--- BEGIN ---
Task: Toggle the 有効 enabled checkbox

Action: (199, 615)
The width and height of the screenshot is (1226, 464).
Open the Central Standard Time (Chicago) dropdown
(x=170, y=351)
--- END ---
--- BEGIN ---
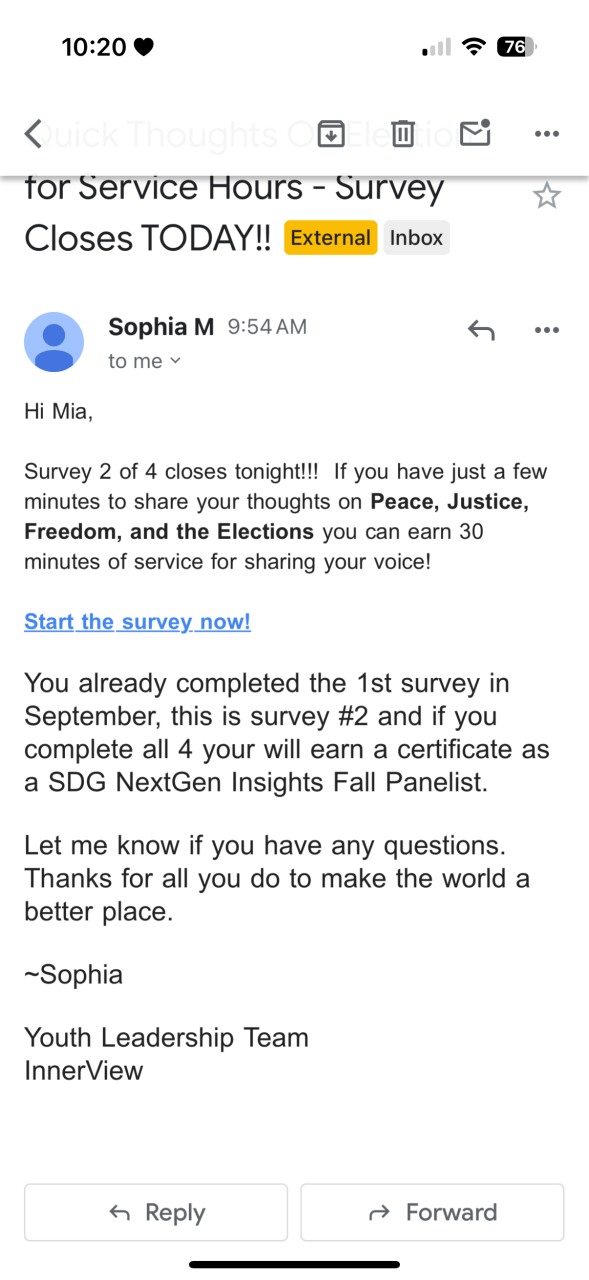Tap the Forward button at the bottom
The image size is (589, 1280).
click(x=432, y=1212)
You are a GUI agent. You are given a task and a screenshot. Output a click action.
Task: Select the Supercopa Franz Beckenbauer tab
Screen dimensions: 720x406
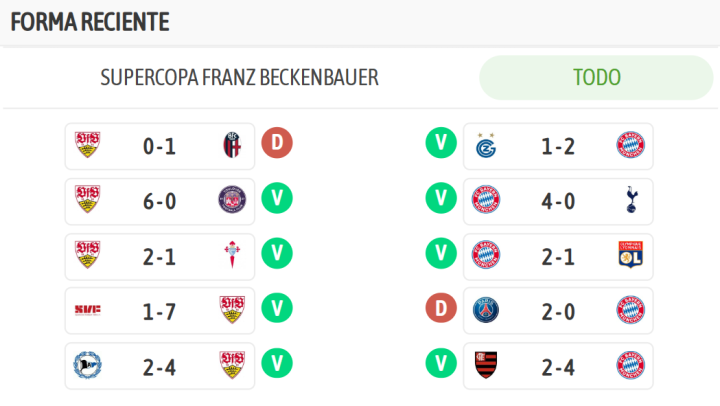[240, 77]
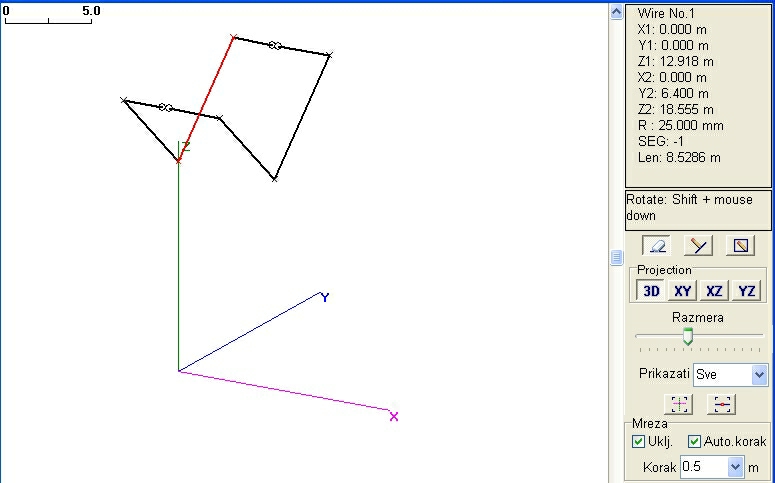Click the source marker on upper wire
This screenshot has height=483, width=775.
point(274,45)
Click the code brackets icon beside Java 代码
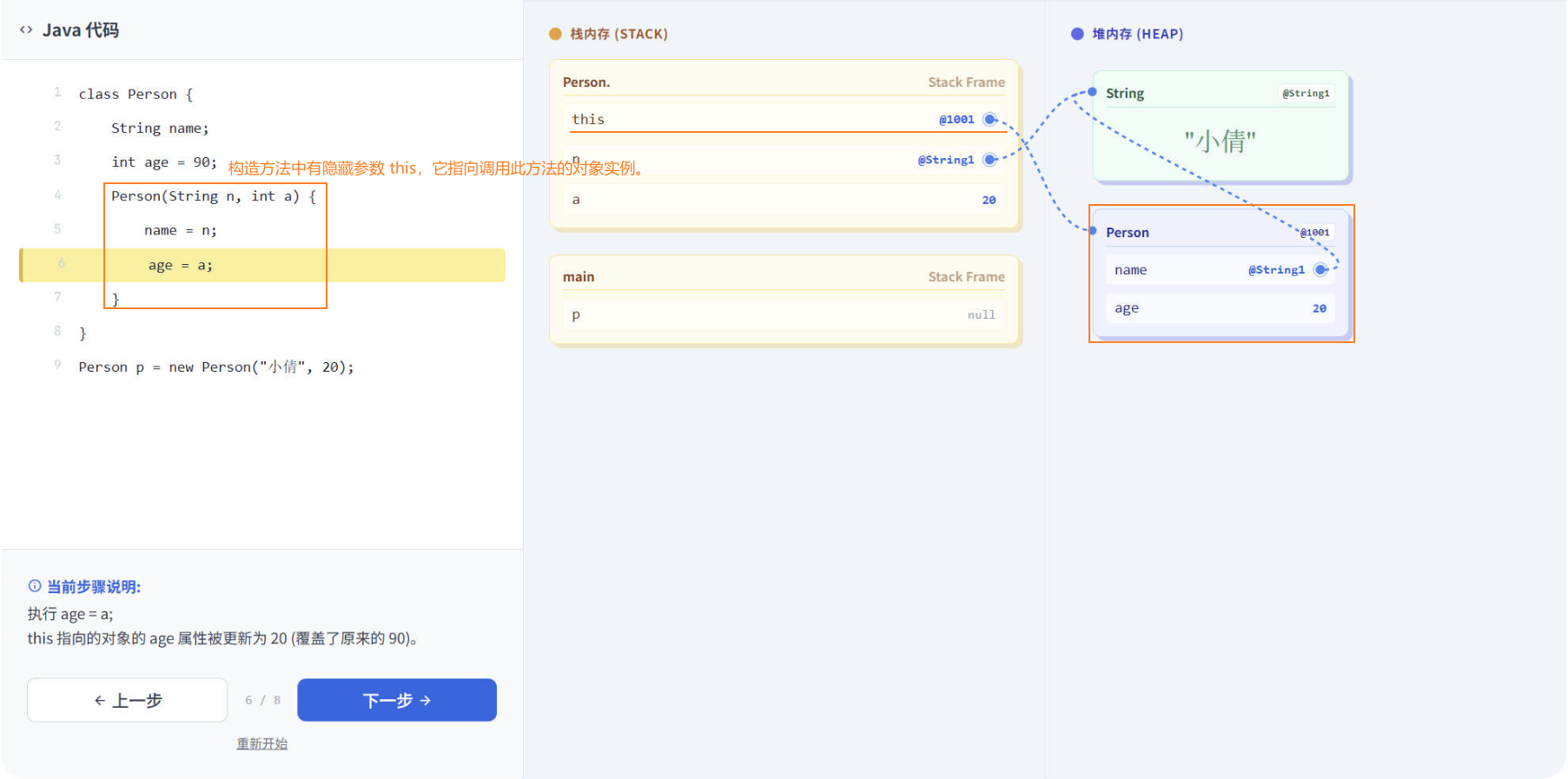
--- END ---
PROBLEM STATEMENT — Write out the stretch of the listing from the line containing "You are a GUI" through the line containing "Click the code brackets icon beside Java 代码", including both of those lines. Leave the pictures out of your answer.

CORRECT RESPONSE —
You are a GUI agent. You are given a task and a screenshot. Output a click action.
Task: Select the Supercopa Franz Beckenbauer tab
Screen dimensions: 720x406
[240, 77]
Click the source marker on upper wire
This screenshot has height=483, width=775.
point(274,45)
Click the code brackets icon beside Java 代码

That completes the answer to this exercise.